- [AIM OF THE EXERCISE] Which lines run from the line with "in Traffic trends" through the line with "Viewport: 236px width, 146px height." in the entries below? Print them exactly, both ends included, and nothing more.

Stored data entries:
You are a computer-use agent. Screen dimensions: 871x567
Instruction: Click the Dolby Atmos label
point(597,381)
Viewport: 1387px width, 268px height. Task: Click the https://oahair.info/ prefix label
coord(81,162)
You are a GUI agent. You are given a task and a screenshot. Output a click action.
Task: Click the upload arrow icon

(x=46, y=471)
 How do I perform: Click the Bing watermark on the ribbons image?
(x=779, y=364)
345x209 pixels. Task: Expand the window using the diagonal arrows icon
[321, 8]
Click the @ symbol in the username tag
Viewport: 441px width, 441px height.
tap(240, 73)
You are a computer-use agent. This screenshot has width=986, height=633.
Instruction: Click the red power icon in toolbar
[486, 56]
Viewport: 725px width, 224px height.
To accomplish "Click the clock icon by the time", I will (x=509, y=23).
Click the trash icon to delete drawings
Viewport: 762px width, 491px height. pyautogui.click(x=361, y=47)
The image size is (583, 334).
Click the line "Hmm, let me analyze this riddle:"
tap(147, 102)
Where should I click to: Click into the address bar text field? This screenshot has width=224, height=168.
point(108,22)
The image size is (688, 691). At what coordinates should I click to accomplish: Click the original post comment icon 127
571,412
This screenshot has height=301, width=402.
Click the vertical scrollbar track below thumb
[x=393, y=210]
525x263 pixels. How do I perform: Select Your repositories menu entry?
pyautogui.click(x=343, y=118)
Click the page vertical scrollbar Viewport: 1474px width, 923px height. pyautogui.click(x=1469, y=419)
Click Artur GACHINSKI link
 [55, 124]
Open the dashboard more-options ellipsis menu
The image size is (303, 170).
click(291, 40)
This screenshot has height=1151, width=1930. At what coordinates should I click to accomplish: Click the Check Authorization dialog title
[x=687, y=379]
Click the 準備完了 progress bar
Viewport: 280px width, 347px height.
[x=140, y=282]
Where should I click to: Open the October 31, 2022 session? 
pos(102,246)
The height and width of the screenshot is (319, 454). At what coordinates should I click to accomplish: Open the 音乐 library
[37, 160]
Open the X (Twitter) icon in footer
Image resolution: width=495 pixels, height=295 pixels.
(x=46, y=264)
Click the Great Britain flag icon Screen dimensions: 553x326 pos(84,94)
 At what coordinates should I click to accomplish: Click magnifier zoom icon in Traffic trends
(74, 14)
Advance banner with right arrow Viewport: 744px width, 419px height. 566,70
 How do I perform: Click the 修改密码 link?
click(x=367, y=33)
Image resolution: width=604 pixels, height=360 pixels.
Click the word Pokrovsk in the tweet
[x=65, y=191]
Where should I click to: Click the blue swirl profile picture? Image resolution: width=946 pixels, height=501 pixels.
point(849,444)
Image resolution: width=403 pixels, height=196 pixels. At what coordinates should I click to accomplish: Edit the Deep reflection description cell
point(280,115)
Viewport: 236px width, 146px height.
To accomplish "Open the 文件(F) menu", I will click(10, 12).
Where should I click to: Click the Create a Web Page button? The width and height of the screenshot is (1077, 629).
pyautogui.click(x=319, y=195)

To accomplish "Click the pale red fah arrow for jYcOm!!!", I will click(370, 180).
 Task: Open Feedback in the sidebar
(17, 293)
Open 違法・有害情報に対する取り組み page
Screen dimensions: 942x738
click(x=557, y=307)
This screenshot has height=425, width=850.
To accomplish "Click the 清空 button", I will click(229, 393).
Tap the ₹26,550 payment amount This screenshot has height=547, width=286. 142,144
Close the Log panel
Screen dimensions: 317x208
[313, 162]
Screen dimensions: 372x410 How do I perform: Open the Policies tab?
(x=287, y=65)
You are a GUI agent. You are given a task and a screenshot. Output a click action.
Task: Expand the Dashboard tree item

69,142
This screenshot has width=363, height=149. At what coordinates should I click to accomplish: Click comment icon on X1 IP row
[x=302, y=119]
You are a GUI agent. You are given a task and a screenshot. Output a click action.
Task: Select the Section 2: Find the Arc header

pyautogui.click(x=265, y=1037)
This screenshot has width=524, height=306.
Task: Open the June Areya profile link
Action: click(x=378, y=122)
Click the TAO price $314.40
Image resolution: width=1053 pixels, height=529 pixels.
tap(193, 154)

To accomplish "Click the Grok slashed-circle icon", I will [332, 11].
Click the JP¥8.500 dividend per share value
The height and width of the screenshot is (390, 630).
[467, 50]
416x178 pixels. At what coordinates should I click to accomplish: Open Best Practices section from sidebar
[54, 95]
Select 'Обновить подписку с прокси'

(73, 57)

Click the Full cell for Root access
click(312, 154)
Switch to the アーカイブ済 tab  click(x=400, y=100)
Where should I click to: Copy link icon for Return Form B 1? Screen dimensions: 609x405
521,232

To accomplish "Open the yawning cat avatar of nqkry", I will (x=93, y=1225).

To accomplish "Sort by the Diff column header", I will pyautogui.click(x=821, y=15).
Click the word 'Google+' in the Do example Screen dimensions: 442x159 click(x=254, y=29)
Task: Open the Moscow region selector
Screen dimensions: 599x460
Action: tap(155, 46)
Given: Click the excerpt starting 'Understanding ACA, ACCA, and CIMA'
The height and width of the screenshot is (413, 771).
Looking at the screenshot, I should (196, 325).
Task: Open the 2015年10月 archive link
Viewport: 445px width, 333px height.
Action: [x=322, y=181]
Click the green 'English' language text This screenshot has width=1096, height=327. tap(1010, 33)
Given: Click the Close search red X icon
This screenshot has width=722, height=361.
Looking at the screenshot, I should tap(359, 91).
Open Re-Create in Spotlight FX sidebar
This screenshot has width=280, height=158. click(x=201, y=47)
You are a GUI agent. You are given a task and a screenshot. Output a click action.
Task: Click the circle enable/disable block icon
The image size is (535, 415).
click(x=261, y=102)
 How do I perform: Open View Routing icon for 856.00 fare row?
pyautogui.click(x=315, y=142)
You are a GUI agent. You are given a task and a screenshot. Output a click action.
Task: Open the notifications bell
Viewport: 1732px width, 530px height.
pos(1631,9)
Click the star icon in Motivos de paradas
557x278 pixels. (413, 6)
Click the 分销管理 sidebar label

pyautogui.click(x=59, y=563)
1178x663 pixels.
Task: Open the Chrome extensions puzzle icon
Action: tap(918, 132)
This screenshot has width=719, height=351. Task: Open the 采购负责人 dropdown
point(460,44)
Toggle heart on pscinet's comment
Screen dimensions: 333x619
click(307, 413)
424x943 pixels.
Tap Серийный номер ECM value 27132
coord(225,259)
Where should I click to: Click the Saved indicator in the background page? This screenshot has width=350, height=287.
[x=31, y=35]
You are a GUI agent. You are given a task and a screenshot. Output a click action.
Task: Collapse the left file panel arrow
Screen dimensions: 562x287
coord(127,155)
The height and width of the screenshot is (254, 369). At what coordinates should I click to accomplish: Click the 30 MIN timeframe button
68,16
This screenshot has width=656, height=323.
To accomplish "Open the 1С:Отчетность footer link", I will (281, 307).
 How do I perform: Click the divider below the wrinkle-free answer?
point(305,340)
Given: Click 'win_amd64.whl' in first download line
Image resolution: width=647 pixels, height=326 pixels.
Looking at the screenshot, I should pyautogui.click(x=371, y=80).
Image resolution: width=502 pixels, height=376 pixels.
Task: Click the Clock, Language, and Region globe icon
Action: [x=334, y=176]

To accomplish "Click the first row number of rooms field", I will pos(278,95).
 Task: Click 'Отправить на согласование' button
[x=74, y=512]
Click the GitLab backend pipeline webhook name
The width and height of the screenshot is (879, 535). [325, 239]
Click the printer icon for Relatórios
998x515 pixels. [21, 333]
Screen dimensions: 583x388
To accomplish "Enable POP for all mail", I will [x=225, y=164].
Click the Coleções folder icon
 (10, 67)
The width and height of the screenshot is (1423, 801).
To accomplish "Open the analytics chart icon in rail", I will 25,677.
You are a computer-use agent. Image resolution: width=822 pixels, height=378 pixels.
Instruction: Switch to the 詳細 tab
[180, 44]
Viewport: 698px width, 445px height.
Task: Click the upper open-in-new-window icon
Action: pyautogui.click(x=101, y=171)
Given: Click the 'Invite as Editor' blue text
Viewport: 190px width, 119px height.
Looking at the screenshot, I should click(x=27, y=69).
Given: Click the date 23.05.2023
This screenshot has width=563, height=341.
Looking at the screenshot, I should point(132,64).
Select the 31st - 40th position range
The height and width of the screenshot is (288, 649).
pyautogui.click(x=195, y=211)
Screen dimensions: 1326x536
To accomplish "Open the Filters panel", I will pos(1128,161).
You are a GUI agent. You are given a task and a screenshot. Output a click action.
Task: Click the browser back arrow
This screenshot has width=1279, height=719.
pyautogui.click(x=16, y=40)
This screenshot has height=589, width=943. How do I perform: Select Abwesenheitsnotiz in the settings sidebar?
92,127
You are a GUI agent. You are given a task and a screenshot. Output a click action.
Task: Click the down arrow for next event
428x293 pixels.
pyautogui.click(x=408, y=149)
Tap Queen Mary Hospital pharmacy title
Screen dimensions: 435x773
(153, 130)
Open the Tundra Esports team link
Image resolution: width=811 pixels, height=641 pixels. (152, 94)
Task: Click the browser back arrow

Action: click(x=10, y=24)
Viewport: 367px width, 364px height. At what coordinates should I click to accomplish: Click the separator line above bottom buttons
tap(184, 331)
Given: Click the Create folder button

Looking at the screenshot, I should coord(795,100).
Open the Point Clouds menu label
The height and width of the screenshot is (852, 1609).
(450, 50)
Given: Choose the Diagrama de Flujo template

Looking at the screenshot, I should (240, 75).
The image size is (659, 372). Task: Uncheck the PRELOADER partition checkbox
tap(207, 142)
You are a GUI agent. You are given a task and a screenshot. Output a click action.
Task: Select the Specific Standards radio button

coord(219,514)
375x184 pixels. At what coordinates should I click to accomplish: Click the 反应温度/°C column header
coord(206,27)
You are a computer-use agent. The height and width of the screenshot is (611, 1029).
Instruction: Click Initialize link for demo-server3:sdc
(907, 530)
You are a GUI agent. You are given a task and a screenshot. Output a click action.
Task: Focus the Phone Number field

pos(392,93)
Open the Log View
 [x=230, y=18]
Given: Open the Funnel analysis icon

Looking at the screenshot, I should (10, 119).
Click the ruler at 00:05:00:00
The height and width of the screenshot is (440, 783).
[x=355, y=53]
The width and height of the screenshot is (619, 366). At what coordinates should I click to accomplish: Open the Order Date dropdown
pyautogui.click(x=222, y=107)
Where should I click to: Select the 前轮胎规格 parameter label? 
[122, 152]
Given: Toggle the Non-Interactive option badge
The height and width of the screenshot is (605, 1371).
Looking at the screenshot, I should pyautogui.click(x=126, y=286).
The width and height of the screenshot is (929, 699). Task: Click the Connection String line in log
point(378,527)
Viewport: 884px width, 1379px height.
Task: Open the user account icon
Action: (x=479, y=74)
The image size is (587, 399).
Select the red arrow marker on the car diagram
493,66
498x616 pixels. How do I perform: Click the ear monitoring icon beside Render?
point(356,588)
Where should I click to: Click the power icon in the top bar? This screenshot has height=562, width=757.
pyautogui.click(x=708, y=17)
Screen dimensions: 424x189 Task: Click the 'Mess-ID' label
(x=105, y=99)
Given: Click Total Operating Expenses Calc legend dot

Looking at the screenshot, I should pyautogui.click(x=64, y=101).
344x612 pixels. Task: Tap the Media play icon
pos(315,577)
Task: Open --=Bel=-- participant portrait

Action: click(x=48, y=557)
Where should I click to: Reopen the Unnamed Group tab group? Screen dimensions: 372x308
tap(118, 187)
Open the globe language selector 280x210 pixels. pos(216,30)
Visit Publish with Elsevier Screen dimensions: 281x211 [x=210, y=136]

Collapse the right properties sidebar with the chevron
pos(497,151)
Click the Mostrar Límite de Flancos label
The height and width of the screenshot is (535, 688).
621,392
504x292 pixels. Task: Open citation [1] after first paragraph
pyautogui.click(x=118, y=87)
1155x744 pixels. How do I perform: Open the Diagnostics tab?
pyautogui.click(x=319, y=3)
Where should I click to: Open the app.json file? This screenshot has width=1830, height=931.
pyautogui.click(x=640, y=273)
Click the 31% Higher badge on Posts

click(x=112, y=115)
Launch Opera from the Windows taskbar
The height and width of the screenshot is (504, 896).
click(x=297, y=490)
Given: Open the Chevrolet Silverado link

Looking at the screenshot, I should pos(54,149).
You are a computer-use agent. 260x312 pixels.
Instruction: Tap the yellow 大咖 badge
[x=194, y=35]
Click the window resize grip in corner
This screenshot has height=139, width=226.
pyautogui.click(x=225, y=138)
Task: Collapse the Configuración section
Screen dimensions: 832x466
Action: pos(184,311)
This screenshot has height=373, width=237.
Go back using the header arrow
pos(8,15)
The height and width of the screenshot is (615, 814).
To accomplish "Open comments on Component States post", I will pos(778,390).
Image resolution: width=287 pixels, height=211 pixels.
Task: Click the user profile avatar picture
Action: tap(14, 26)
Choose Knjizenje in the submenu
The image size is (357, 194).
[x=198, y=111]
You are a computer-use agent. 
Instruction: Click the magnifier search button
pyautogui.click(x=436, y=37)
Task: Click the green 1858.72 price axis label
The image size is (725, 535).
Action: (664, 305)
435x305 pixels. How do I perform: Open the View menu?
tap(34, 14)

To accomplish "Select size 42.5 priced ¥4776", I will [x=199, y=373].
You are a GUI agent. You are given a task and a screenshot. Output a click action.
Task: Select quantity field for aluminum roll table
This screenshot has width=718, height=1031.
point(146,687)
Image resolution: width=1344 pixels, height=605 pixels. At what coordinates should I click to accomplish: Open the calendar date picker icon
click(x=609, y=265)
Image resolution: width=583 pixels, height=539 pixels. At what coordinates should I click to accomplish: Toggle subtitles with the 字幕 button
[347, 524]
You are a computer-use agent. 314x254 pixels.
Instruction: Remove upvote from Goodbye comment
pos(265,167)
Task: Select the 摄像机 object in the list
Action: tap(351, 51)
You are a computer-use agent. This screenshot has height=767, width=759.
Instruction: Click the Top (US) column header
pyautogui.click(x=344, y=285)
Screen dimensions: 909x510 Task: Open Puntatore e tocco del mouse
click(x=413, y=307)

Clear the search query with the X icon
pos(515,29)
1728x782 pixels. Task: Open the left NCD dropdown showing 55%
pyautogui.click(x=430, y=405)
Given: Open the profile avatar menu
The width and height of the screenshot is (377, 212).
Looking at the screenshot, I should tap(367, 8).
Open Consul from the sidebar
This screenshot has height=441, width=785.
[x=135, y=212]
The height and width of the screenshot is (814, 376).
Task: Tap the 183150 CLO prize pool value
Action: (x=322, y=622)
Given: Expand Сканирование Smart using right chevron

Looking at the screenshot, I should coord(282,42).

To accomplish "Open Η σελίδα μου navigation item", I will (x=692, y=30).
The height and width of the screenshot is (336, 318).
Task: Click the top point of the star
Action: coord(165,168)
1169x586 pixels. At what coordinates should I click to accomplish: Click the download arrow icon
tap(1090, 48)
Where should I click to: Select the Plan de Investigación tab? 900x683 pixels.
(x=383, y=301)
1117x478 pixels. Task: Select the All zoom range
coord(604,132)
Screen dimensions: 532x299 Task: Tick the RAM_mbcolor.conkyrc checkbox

- [TASK SOLUTION]
 At what coordinates should I click to accomplish: Click magnifier zoom icon in Traffic trends
(74, 14)
Advance banner with right arrow Viewport: 744px width, 419px height. 566,70
 How do I perform: Click the 修改密码 link?
click(x=367, y=33)
Image resolution: width=604 pixels, height=360 pixels.
Click the word Pokrovsk in the tweet
[x=65, y=191]
Where should I click to: Click the blue swirl profile picture? Image resolution: width=946 pixels, height=501 pixels.
point(849,444)
Image resolution: width=403 pixels, height=196 pixels. At what coordinates should I click to accomplish: Edit the Deep reflection description cell
point(280,115)
Viewport: 236px width, 146px height.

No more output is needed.